1. The Internet. Anyone in the world can communicate with anyone else. This is leading to ubiquitous Democracy and the betterment of humankind far beyond what I envisioned when I first started using it in 1989. You don't even want to know about the stupid stuff we used it for back then.
2. Gender Equality. I don't think there’s ever been a better time in human history than right now (at least in Western Civilization to be female. Women can be whatever they want to be and it’s okay. Professionals everywhere have to take yearly four-hour anti-harassment training (my last training was a Flash-based app with streaming video and quizzes). The training reminds me how bad things used to be just 25 years ago. If I had a daughter I would be thankful that she was born into this time period.
3. Smartphones. Are you kidding me? These things are awesome. They’re like the communicators on Star Trek, but better!
4. Television. High-Definition. Hundreds of channels. Streaming directly to your TV. One hundred great shows on every year: Walking Dead, Game of Thrones, Lost, Battlestar Galactica (the new one is so much better), South Park, The Jon Stewart Show. We didn't have ANYTHING like that when I was a kid; we had to watch the same reruns of Gilligan's Island, The Love Boat, and Fantasy Island (The Plane! The Plane!).
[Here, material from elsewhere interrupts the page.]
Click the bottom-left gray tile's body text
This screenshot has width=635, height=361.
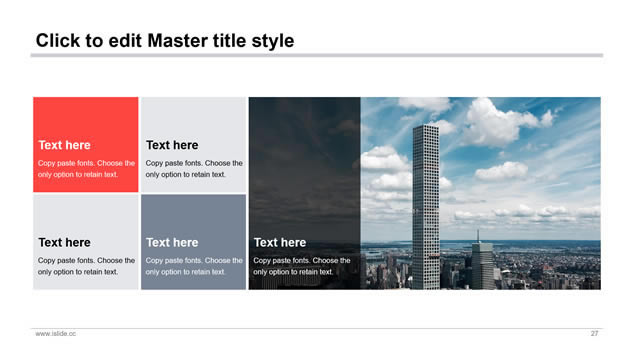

5. Movies. Even bad movies are good now – directors have figured out the best ways to tell a story, so that even something that is just mediocre now is as good as the best movies when I was a kid. Bold, creative directors are rewarded and given opportunities to make amazing, mind-blowing movies (Inception). When I was a kid we had 30 movies starring Rutger Hauer (note: I still love Rutger Hauer, don’t get me wrong).
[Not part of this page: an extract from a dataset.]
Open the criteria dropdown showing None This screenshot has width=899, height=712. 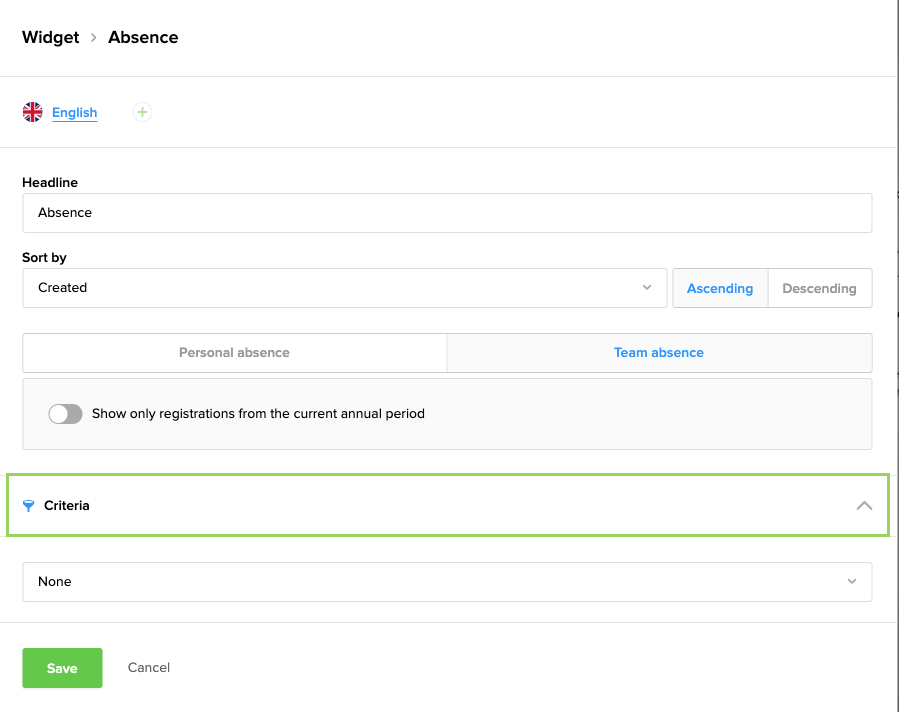[x=447, y=581]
6. Travel. Airplanes used to fall out of the sky with alarming regularity, and the ones that didn't were full of people barfing as planes bounced around in the clouds. Now it’s been over 10 years since a major US carrier had an epic fail and modern radar keeps almost every flight smoother than a bus ride. The WiFi on the plane makes it one of my most productive workplaces (no distractions). And it’s so cheap now! I regularly wake up in one city and go to sleep in another, and I try not to take it for granted.
7. Food. I swear food is tastier now. Food scientists and culinary experts have figured out how to mix sweet and crunchy textures to make things that are almost irresistible. Maybe this is not so good for the country’s waist-line, but my taste buds sure appreciate the progress.
8. Mental Health Services. Believe it or not, going to a therapist or counselor just 30 years ago was still stigmatized. Society now is much more acceptable and the phrase “there’s no shame in therapy” has lost its sarcastic sting. People can get help now, and don’t have to suffer in solitude.
9. Cars. Cars are safer, get better gas mileage, and last three times longer. Bold designs are everywhere and anyone can get almost any kind of car: hybrids are hot, muscle cars are back, and college kids get all kinds of artsy, boxy contraptions. It’s a great age for the automobile.
10. Clothes. First of all, yes, it was the ’70s when I grew up, and the designs of the time seemed to reflect the mind-altering drugs that everyone was still recovering from. Today’s clothes are smart, cheap, and usually fit well (if you buy right). Admission: my sister-in-law insisted that this be included in my list but I’m inclined to agree with her.
There you have it, a retrospective top 10 that anyone in their 40s (or older) can find some common ground with. You’re probably asking, “What does this have to do with network security?” Well it has a lot to do with it. You see, a lot of the precious comforts of modern life depend on networks to make them possible. Insecure network infrastructures don’t just imperil data; they may inhibit our technological, cultural, and social growth. Therefore, it’s important for us in the IT industry to monitor and protect our digital highways, allowing the march of progress to continue.
When I think of how much things have changed in the first half of my life, I am hopeful to see how the world will improve in the second half. One thing I know for sure, secure networks will keep playing a critical, but often unsung role.